• _TASK TO COMPLETE_: In the records below, one line contains "646x396 pixels.". Print that line and every line after it exactly, down to the final one.

++++

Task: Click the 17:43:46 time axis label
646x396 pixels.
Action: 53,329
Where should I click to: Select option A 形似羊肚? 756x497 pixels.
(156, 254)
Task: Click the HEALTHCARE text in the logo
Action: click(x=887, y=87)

++++

• _OUTPUT_:
646x396 pixels.
Action: 53,329
Where should I click to: Select option A 形似羊肚? 756x497 pixels.
(156, 254)
Task: Click the HEALTHCARE text in the logo
Action: click(x=887, y=87)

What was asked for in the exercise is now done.